Um osso do pé fossilizado de 75 milhões de anos encontrado em Montana apresenta marcas de mordida de um tiranossauro menor alimentando-se de um parente muito maior. Pesquisadores utilizaram escaneamentos 3D para documentar essa evidência de comportamento de carniçaria. A descoberta, publicada este ano, destaca a alimentação oportunista entre esses antigos predadores.

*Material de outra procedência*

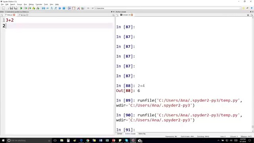This screenshot has height=143, width=254.
Task: Expand the working directory path dropdown
Action: coord(240,8)
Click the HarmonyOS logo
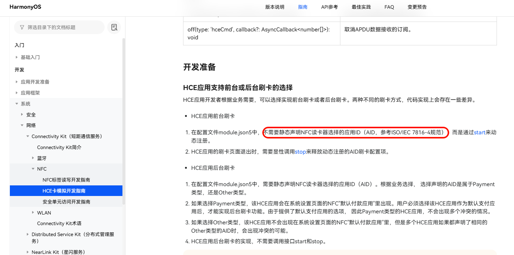This screenshot has height=255, width=514. [x=25, y=7]
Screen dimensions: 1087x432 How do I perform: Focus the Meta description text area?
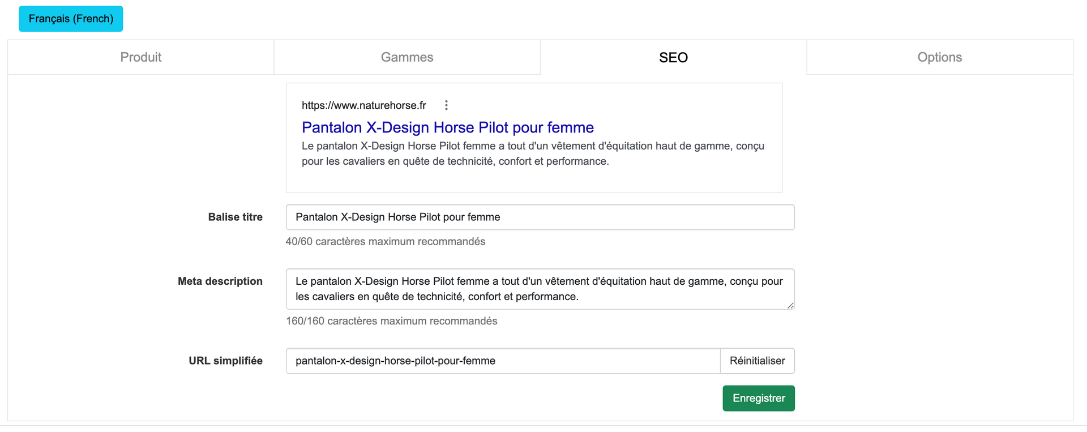coord(540,289)
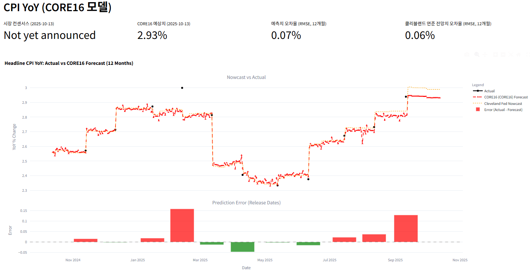530x271 pixels.
Task: Click the red Error (Actual - Forecast) legend swatch
Action: pyautogui.click(x=477, y=110)
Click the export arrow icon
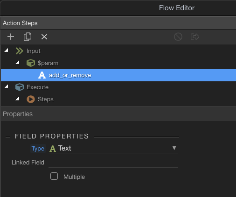The width and height of the screenshot is (236, 197). [195, 37]
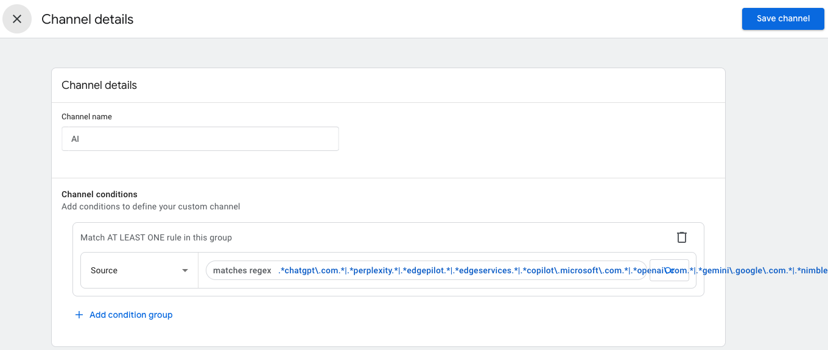Delete the condition group with trash icon
This screenshot has width=828, height=350.
[x=682, y=237]
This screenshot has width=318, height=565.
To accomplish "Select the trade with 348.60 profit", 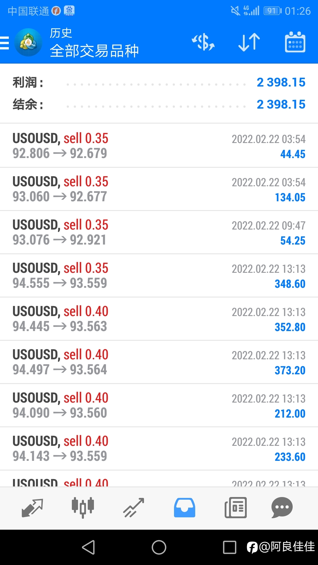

Josephine Nielsen, mestranda em geociências na Universidade de Aarhus, liderou a análise de um metatarso de tiranossauro descoberto na Formação Judith River, em Montana. O osso, que hoje se encontra no Badlands Dinosaur Museum em Dickinson, Dakota do Norte, apresenta 16 marcas de mordida distintas. Nielsen aplicou escaneamento 3D de alta resolução e o sistema de classificação CM para confirmar que as marcas vieram dos dentes de um tiranossauro menor no espécime maior, que pesava várias toneladas e provavelmente media de 10 a 12 metros de comprimento quando vivo. As marcas não mostram sinais de cicatrização e aparecem em uma área com pouca carne, indicando que a alimentação ocorreu tardiamente na decomposição, após o desaparecimento dos tecidos moles. “Analisei a profundidade, o ângulo e a localização das marcas em um ambiente virtual 3D e posso documentar que essas marcas de mordida não ocorreram por acaso. São impressões precisas dos dentes de um tiranossauro menor que se alimentou de um parente muito maior”, afirmou Nielsen. Ela trabalhou com modelos digitais e uma impressão 3D devido aos riscos de transporte do original. O estudo, publicado na Evolving Earth, contou com o apoio da paleontóloga Taia Wyenberg-Henzler e do curador Denver Fowler. Nielsen entrou em contato com eles durante um acampamento de escavação em Montana em 2024. “O osso não mostra sinais de cicatrização após a mordida do dinossauro menor. Como as marcas estão localizadas no pé, onde há pouca carne, isso sugere que o dinossauro estava 'limpando' e comendo os últimos restos de uma carcaça antiga”, explicou ela. Esta pesquisa demonstra como as ferramentas digitais revelam detalhes precisos do comportamento dos dinossauros, estabelecendo uma forma padronizada de interpretar marcas de mordida.